Low vitamin levels are extremely common when hypothyroid, especially with autoimmune thyroid disease
20% of autoimmune thyroid patients never have high thyroid antibodies and ultrasound scan of thyroid can get diagnosis
In U.K. medics hardly ever refer to autoimmune thyroid disease as Hashimoto’s (or Ord’s thyroiditis)
Recommended that all thyroid blood tests early morning, ideally just before 9am, only drink water between waking and test and last dose levothyroxine 24 hours before test
This gives highest TSH, lowest FT4 and most consistent results. (Patient to patient tip)
Private tests are available as NHS currently rarely tests Ft3 or all relevant vitamins
List of private testing options and money off codes
Medichecks and BH also offer private blood draw at clinic near you, or private nurse to your own home…..for an extra fee
Levothyroxine is an extremely fussy hormone and should always be taken on an empty stomach and then nothing apart from water for at least an hour after
Many people take Levothyroxine soon after waking, but it may be more convenient and perhaps more effective taken at bedtime
No other medication or supplements at same as Levothyroxine, leave at least 2 hour gap.
Some like iron, calcium, magnesium, HRT, omeprazole or vitamin D should be four hours away
(Time gap doesn't apply to Vitamin D mouth spray)
If you normally take levothyroxine at bedtime/in night ...adjust timings as follows prior to blood test
If testing Monday morning, delay Saturday evening dose levothyroxine until Sunday morning.
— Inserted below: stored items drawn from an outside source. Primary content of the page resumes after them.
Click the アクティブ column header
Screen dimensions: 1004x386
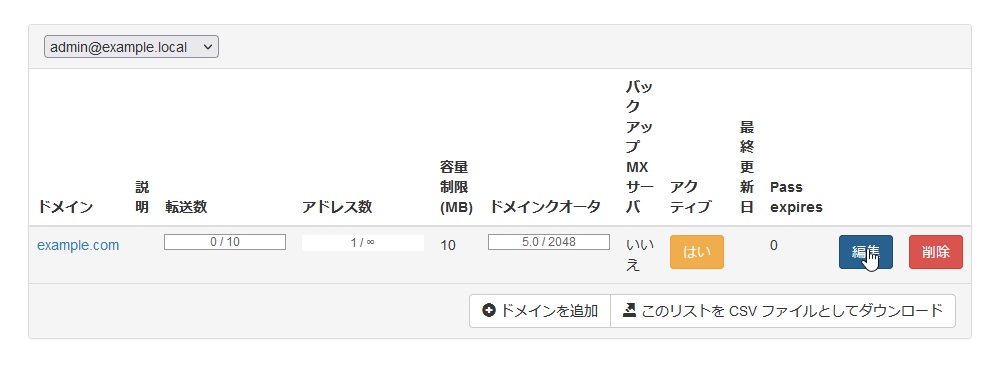click(x=690, y=197)
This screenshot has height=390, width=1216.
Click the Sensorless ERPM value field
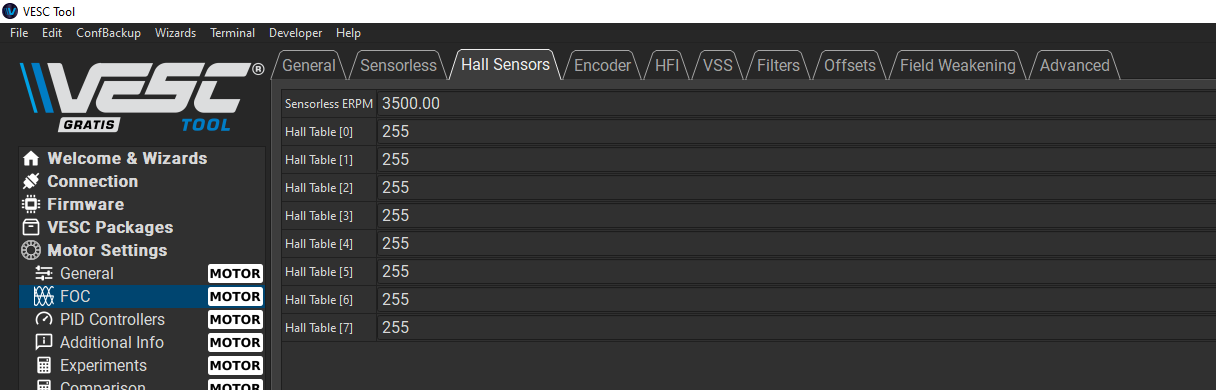[796, 104]
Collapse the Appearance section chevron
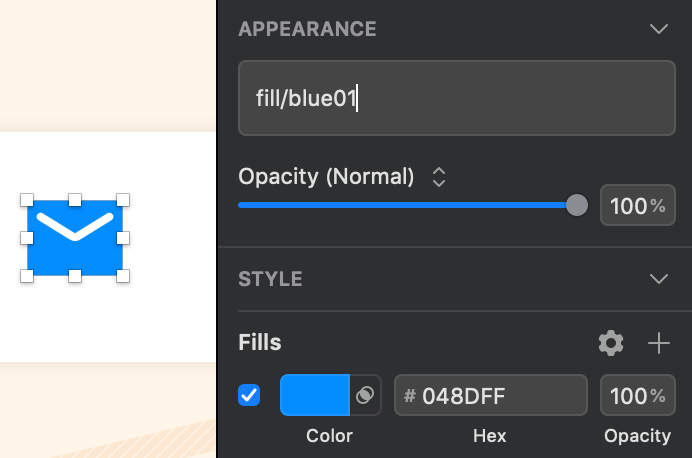This screenshot has width=692, height=458. pyautogui.click(x=658, y=29)
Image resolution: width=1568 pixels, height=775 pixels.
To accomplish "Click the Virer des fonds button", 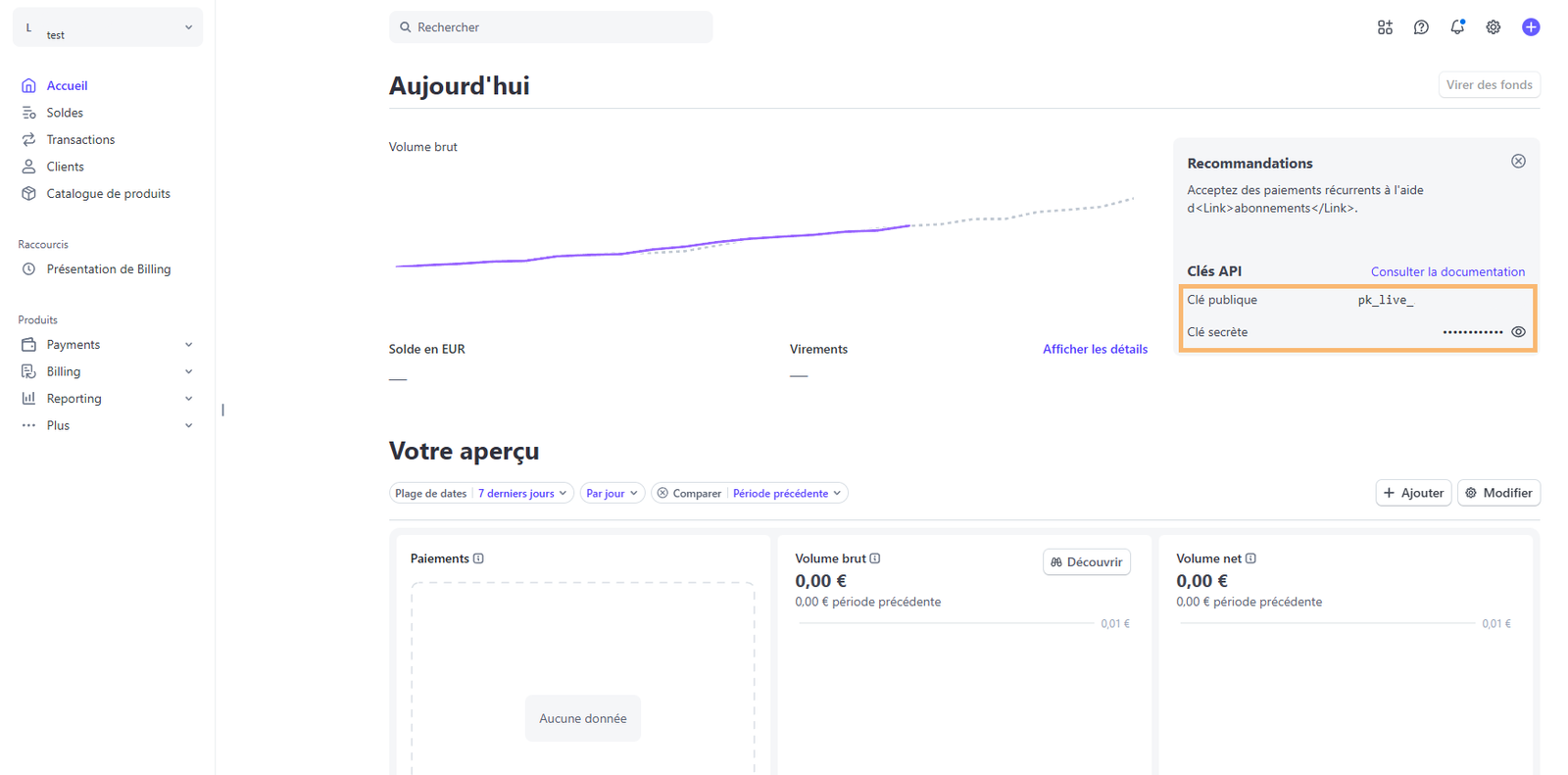I will 1489,84.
Delay Sunday evening dose levothyroxine until after blood test on Monday morning. Take Monday evening dose levothyroxine as per normal
I have had one spot of numbness on my heel for many many years. I tried chiropractic treatment which helped with many things but not this area of numbness. The point is at the Chakra allegedly related to the sciatic nerve. I do have hip problems which are sciatic nerve related and very painful. It’s different from Raynauds numbness etc. It’s just sat there in the middle of the sole of my heel for donkeys years. Since starting T3 it has just disappeared.
Yup am 49 with Hashimoto’s and have numb toes in one side, apparently related to a moretons neuroma, the shoe insole the NHS podiatrist gave me helps a bit.
I get the insect crawling thing, and the sharp stingy thing and used to wake up with pins and needles in my arms also feeling numb, I had all the nerve tests too, nothing showed up.
It went away with improved vitamin levels. I think the B Complex helped. A histamine a day really helped with constant irritation. I’ve stopped antihistamines due to imminent blood test and it’s come back in just a few days.
Tingling numb feelings and balance are also on the Coeliac UK list of symptoms. Another autoimmune disorder for the catalogue.